**Instructions for the task**:
Each line of the data that includes the string "Given" is to be copied out.

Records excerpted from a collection
++++
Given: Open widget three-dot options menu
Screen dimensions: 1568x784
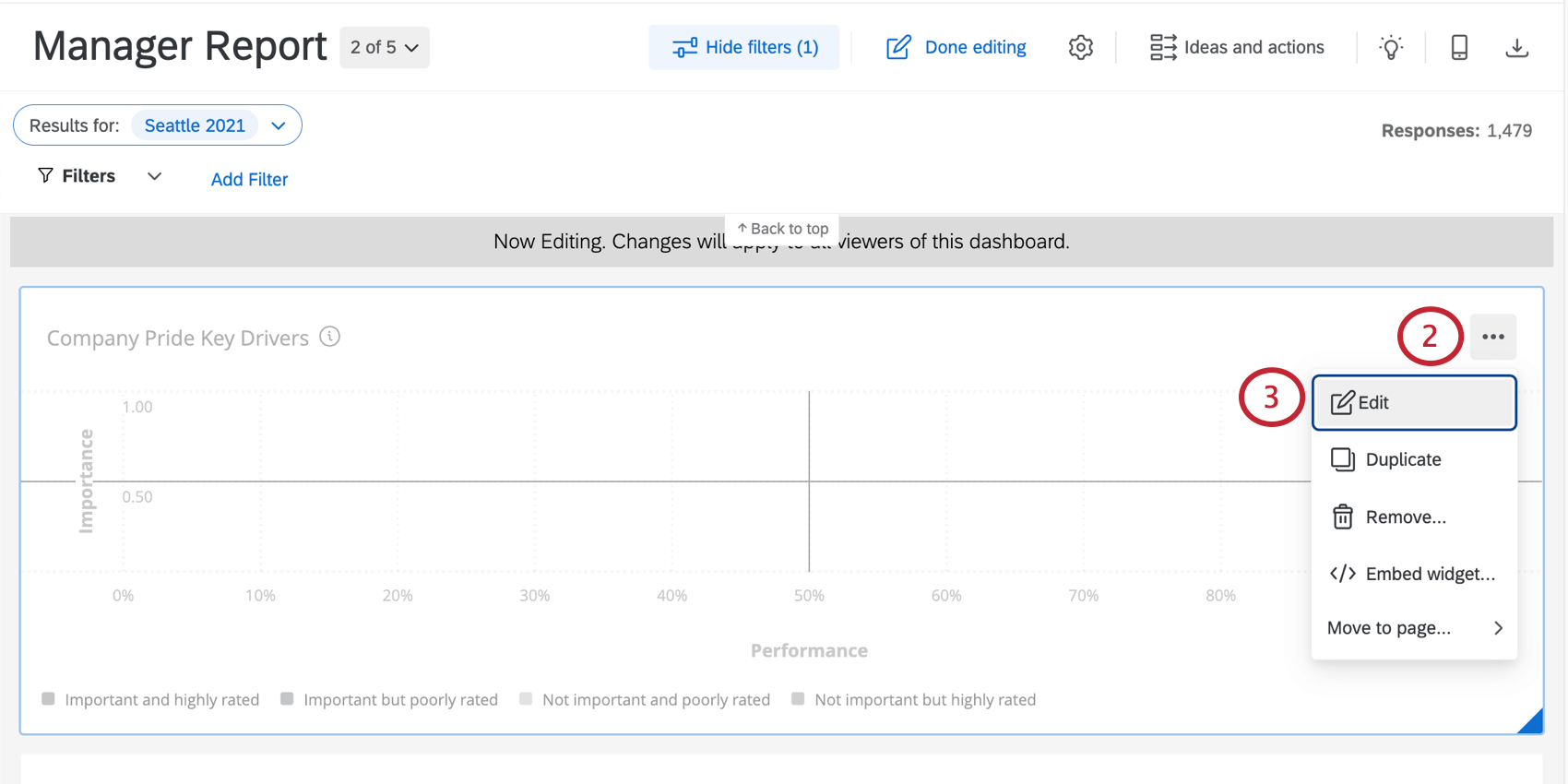Looking at the screenshot, I should coord(1493,337).
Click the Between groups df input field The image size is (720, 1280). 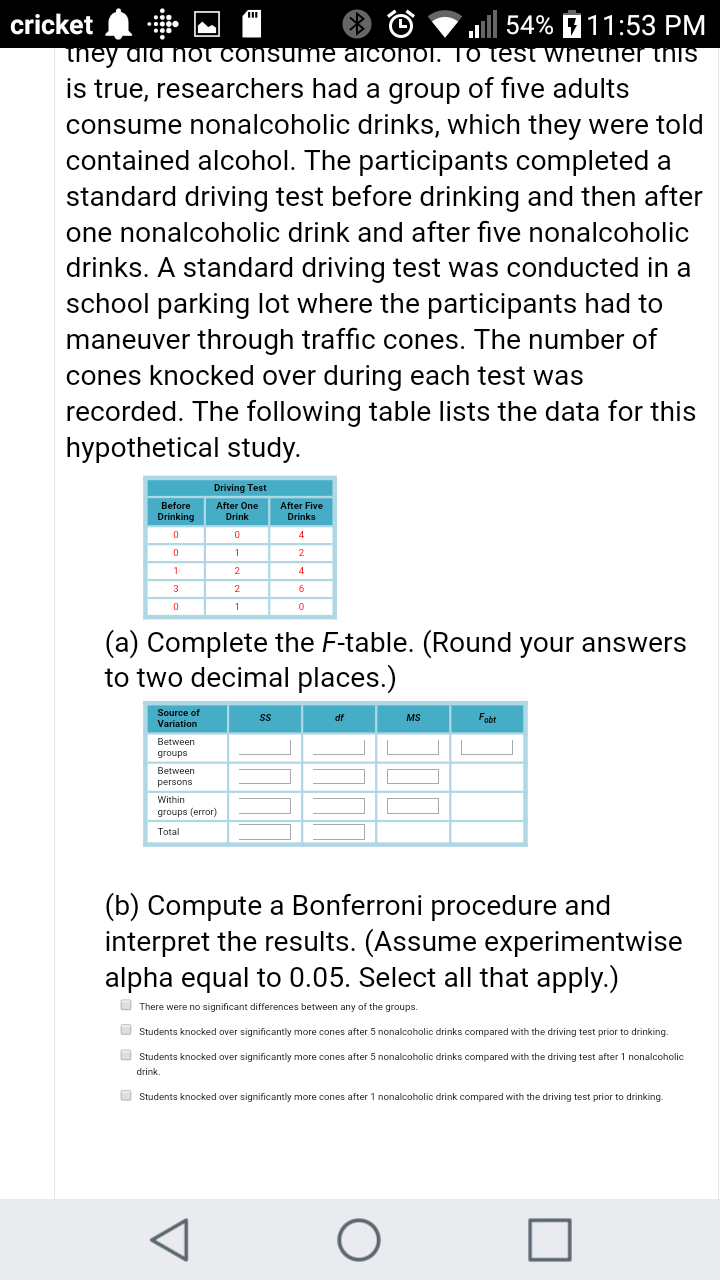(338, 746)
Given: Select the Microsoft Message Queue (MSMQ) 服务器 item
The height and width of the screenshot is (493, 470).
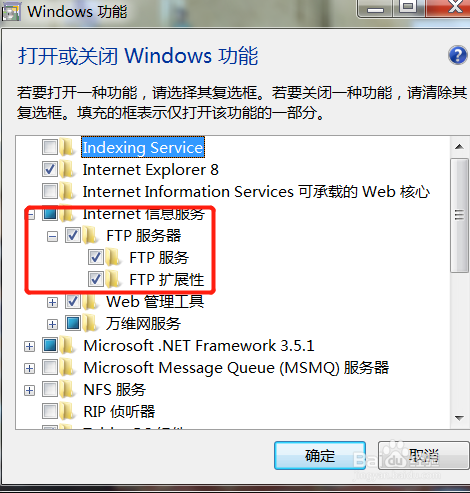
++++
**Answer box**:
Given: Open widget three-dot options menu
Given: Select the Microsoft Message Queue (MSMQ) 服务器 item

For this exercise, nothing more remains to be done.